Tarefas a realizar:
a – Segundo a ficha sobre Paulo Emilio Salles Gomes, em que ano o proponente publicou "A Imagem-Câmera"?
b – Edite o trecho da ficha sobre Paulo Emilio Salles Gomes que começa nas palavras contendo "Ficha do Proponente" e termina em "Cinema’ (2 vols)", substituindo "Papirus" por "Editora Papirus".
c – Prossiga com a ficha sobre Paulo Emilio Salles Gomes a partir do ponto em que ela termina.

Trecho do texto:

──────

Trabalhos Aprovados 2017

Ficha do Proponente

Proponente

    Fernão Pessoa Ramos (UNICAMP)

Minicurrículo

    Professor Titular do Dep de Cinema do Inst de Artes da UNICAMP e pesquisador CNPQ. Em 2012 publicou “A Imagem-Câmera” (Papirus). No mesmo ano lançou a segunda edição de ‘Mas Afinal…o que é mesmo documentário?’ (Ed. Sesc). Escreveu ‘Cinema Marginal, a Representação em seu Limite’ e organizou ‘História do Cinema Brasileiro’. Em 2012 publicou a terceira edição ampliada de “Enciclopédia do Cinema Brasileiro” (Ed. Sesc). É também autor/org da coletânea ‘Teoria Contemporânea do Cinema’ (2 vols)

Ficha do Trabalho

Título

    Paulo Emilio Salles Gomes: do Cinema Novo ao Marginal

Resumo

    No final dos anos 1960, quando a sensibilidade de 1922 retorna a todo vapor no veio tropicalista, Paulo Emilio sintoniza os tempos correntes. A guinada que respiramos em Cinema: Trajetória no Subdesenvolvimento dá personalidade diferencial ao ensaio. A intuição do crítico localiza, em 1973, dois eixos fortes do Cinema Marginal: a exasperação e o diálogo intertextual com o brega, ou o lixo/objeto-ruim. A formulação sobre os predicados do filme ruim brasileiro não é pensamento isolado de um texto.

──────

Informações fornecidas:
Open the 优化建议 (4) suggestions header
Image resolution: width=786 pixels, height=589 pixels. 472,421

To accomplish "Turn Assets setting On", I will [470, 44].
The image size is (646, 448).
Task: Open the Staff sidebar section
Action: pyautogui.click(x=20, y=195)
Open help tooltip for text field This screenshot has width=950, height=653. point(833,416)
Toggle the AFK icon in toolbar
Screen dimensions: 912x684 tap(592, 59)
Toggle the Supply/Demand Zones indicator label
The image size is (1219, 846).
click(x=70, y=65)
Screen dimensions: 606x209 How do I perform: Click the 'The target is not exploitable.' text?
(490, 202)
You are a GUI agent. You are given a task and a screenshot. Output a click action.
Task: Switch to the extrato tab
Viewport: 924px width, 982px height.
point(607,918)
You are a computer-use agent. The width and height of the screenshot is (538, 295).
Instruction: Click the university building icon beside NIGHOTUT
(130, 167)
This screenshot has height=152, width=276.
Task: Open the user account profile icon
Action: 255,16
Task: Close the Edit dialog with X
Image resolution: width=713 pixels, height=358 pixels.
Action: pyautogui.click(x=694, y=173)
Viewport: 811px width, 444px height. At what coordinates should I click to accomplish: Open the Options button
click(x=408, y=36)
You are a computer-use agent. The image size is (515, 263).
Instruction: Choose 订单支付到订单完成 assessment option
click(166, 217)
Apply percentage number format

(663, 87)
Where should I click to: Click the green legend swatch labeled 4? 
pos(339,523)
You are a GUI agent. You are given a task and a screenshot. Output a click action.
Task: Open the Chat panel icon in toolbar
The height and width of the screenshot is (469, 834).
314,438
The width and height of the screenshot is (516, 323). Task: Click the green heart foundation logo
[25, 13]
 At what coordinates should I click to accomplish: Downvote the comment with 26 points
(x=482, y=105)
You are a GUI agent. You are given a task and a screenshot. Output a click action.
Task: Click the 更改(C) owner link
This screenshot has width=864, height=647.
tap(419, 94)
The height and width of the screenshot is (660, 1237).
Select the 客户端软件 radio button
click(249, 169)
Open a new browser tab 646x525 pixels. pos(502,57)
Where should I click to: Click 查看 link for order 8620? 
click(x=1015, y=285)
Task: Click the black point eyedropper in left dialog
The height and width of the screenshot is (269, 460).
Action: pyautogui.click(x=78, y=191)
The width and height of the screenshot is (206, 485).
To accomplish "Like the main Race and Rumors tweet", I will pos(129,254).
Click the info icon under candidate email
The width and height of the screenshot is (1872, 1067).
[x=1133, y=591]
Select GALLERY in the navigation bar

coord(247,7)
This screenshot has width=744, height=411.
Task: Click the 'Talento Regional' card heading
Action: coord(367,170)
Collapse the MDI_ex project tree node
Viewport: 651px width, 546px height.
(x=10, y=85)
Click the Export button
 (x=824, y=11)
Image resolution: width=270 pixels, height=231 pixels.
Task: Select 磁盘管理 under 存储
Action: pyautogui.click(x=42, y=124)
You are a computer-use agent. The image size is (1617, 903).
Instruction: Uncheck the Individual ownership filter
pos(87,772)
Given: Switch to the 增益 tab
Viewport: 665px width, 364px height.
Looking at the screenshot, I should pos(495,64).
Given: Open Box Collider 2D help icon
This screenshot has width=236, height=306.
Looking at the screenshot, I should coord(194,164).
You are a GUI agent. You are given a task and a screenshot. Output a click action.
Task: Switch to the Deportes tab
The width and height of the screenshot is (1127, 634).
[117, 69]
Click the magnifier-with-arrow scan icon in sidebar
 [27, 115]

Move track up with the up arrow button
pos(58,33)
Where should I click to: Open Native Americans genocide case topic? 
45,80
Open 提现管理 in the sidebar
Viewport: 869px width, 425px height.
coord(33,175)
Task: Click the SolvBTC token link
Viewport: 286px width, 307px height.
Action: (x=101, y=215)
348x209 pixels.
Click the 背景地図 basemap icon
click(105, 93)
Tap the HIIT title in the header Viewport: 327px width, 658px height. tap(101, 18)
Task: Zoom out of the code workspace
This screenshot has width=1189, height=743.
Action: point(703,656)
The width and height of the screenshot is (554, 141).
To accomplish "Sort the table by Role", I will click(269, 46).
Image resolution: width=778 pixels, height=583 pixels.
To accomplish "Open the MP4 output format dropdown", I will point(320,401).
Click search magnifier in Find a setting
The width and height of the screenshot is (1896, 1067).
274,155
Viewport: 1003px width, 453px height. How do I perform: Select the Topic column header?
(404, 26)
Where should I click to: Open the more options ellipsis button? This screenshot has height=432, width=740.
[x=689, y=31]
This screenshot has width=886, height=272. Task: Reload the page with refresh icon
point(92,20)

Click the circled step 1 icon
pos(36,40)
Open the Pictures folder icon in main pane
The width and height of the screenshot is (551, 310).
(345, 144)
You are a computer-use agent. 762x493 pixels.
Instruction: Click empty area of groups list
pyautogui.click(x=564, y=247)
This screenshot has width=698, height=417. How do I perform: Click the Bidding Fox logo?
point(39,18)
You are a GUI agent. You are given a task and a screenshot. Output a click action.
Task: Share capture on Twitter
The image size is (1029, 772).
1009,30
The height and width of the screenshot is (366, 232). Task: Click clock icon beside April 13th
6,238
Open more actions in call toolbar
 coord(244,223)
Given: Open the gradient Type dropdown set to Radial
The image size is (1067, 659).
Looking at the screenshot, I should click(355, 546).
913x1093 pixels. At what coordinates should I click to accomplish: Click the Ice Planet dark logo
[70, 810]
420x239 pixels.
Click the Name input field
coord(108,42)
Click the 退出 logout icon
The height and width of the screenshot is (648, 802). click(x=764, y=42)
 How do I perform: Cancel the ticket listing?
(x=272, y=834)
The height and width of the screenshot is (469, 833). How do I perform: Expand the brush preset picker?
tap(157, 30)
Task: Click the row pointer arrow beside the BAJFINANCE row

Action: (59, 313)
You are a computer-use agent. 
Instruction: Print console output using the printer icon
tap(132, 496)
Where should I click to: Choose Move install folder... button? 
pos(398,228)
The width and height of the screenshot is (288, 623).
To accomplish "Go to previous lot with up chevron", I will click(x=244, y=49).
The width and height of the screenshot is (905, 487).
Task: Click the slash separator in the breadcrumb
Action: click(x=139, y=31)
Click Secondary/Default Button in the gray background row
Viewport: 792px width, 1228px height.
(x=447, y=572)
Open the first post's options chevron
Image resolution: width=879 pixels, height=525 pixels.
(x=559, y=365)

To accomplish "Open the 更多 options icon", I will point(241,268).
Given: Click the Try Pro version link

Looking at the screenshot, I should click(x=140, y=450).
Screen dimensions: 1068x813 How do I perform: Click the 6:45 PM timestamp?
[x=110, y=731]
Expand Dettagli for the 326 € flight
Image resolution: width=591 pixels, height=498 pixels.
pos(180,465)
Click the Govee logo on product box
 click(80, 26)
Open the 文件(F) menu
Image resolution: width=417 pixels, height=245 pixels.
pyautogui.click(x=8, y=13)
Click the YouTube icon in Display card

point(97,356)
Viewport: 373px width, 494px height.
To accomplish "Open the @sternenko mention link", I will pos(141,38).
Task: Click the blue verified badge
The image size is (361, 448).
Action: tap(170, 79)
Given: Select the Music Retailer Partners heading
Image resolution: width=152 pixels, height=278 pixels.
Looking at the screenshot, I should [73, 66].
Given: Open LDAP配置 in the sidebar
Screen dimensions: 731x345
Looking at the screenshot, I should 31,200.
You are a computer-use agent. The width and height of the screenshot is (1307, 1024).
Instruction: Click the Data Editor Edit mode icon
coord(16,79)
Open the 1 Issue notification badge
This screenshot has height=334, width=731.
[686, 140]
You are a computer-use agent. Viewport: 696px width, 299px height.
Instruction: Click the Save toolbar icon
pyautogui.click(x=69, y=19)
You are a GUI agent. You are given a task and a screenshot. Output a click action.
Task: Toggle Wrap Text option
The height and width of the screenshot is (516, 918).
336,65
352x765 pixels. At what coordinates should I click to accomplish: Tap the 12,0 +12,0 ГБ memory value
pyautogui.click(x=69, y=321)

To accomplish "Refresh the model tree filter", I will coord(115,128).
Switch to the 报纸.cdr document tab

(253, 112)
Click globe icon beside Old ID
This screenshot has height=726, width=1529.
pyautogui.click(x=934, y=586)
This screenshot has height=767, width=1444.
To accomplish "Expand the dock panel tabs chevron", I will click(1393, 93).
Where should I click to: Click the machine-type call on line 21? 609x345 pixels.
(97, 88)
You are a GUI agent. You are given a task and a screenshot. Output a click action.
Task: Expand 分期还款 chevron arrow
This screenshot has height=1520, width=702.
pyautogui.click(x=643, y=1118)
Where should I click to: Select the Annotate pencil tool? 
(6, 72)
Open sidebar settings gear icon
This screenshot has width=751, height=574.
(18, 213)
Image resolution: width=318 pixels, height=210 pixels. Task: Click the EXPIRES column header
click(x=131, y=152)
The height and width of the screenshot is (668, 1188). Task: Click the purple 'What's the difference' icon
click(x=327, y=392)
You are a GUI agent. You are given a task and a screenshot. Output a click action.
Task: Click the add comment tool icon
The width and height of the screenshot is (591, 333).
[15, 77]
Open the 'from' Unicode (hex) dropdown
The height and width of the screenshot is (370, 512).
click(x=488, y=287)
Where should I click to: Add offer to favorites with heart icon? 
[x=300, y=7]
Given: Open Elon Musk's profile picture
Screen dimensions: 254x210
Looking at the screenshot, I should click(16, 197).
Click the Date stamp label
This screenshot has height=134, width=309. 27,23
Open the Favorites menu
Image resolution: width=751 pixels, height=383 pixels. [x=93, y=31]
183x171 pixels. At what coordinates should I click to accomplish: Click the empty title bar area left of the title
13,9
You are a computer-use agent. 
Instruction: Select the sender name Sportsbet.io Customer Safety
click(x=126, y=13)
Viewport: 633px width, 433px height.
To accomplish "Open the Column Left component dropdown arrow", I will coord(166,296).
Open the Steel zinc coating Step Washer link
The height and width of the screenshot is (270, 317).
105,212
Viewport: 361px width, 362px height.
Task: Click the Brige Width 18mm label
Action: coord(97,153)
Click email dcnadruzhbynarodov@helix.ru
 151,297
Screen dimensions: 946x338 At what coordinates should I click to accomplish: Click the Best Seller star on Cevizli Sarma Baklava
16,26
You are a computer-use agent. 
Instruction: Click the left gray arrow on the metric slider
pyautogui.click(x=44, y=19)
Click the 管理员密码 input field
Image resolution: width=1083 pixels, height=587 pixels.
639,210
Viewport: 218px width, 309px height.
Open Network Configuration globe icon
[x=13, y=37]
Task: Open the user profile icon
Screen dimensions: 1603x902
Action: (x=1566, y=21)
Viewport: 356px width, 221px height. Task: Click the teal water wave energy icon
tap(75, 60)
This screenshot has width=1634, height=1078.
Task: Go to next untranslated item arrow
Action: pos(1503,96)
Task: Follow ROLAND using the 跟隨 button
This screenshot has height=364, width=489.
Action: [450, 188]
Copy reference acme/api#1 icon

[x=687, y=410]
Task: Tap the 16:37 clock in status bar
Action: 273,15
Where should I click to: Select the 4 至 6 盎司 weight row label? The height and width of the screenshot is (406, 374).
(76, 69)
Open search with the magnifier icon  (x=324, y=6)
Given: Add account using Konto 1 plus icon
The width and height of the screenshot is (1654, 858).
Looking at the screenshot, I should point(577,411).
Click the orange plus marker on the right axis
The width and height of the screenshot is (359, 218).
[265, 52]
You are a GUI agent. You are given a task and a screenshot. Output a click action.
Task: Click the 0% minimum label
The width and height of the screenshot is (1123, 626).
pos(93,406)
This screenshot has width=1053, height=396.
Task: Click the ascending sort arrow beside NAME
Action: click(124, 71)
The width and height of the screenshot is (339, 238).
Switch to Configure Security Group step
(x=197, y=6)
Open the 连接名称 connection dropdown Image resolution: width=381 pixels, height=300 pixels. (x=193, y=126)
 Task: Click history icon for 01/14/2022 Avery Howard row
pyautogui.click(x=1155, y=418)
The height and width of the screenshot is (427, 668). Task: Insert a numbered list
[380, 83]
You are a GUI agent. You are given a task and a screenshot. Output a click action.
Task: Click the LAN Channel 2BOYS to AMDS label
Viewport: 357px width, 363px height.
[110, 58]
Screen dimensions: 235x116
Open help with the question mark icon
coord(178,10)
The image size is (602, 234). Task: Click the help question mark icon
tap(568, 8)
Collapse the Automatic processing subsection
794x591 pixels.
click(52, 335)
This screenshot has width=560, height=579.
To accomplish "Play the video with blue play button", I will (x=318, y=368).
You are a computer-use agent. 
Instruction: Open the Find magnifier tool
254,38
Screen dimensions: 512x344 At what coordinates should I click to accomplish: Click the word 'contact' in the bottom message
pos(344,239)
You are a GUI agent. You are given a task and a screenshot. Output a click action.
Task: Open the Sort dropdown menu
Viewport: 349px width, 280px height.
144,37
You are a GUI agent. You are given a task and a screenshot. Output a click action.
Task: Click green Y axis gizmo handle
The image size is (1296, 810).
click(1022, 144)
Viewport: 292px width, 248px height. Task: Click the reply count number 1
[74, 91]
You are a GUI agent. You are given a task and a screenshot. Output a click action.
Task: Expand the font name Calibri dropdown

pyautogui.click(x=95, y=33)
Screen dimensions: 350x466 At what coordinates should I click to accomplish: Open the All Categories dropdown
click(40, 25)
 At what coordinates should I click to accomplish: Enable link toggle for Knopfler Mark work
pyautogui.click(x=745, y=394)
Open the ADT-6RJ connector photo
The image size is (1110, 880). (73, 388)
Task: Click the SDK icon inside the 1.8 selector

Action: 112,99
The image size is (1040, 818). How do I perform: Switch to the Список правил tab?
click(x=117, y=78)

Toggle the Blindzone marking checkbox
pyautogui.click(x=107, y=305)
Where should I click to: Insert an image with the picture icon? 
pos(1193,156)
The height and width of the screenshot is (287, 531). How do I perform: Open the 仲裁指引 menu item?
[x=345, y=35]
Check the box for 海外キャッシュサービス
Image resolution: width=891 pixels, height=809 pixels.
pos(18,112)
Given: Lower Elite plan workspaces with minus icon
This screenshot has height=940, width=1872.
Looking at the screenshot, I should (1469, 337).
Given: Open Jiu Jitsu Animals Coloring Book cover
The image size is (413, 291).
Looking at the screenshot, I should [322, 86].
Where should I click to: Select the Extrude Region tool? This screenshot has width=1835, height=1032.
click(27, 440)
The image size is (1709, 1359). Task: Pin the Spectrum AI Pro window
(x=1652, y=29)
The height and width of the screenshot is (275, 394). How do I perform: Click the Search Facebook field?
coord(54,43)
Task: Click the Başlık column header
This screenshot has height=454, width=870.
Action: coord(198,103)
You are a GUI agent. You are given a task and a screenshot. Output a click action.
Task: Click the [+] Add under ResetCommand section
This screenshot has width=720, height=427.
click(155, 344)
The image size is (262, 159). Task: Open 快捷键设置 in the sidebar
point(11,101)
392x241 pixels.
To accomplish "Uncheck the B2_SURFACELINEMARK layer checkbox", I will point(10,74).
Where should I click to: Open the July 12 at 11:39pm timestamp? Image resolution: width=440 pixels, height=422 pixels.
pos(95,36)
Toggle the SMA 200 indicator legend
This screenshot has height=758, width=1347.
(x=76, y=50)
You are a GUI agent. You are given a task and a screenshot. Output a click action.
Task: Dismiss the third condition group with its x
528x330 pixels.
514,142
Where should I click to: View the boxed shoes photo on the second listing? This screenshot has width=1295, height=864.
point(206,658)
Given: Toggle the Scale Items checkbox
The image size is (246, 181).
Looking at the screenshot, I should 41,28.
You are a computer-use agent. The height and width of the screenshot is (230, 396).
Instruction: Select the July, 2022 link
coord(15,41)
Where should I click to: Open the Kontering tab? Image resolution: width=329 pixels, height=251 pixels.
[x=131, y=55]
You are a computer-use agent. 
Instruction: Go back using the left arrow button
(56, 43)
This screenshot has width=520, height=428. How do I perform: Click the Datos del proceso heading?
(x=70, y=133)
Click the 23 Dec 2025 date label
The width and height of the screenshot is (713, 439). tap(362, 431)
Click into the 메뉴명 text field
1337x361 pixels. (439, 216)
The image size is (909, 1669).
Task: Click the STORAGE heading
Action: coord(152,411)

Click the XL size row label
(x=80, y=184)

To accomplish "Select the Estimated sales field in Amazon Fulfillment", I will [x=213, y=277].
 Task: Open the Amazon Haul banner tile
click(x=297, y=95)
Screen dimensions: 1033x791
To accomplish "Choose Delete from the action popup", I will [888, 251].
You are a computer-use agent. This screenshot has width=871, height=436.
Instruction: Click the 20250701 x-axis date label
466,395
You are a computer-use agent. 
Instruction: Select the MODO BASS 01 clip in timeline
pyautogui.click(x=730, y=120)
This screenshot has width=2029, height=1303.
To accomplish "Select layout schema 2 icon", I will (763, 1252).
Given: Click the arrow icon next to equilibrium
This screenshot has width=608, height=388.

──────

Resultados esperados:
a – Em 2012.

b –
Ficha do Proponente

Proponente

    Fernão Pessoa Ramos (UNICAMP)

Minicurrículo

    Professor Titular do Dep de Cinema do Inst de Artes da UNICAMP e pesquisador CNPQ. Em 2012 publicou “A Imagem-Câmera” (Editora Papirus). No mesmo ano lançou a segunda edição de ‘Mas Afinal…o que é mesmo documentário?’ (Ed. Sesc). Escreveu ‘Cinema Marginal, a Representação em seu Limite’ e organizou ‘História do Cinema Brasileiro’. Em 2012 publicou a terceira edição ampliada de “Enciclopédia do Cinema Brasileiro” (Ed. Sesc). É também autor/org da coletânea ‘Teoria Contemporânea do Cinema’ (2 vols)

c –
Resumo expandido

    Paulo Emílio pagou seu tributo ao Cinema Novo, apesar de criticado por não haver assumido parcela de liderança. Quando estoura o Cinema Novo, Paulo Emílio estará em seu ‘front’, já como crítico maduro, com espaço de reflexão único (pela extensão e pela repercussão) em um jornal de grande circulação no país, o caderno Suplemento Literário de O Estado de S. Paulo (escreve entre outubro de 1956 e dezembro de 1965). Coloca seu peso em abrigar os jovens na coluna, flexionando a crítica nesta direção (daí seu estranhamento com outro crítico do jornal, Rubem Biáfora), recebendo rapidamente reconhecimento, inclusive de Glauber Rocha. Se antes de Uma Situação Colonial? (publicado novembro 1960) os textos de Paulo Emilio possuíam perfil enciclopédico lidando com grandes retrospectivas planejadas e autores clássicos do cinema mundial, agora podem se concentrar de modo mais detido no cinema nacional. Estabelecem-se num sistema no qual a arte do cinema passa a dialogar de modo orgânico com a produção de seu tempo e seu país, assim que em outros críticos de sua geração como Antonio Cândido ou Décio de Almeida Prado. Inicia-se o caminho que desembocará, doze anos depois, em Cinema: Trajetória no Subdesenvolvimento/1973, fechando a carreira de Paulo Emílio na crítica e na teoria.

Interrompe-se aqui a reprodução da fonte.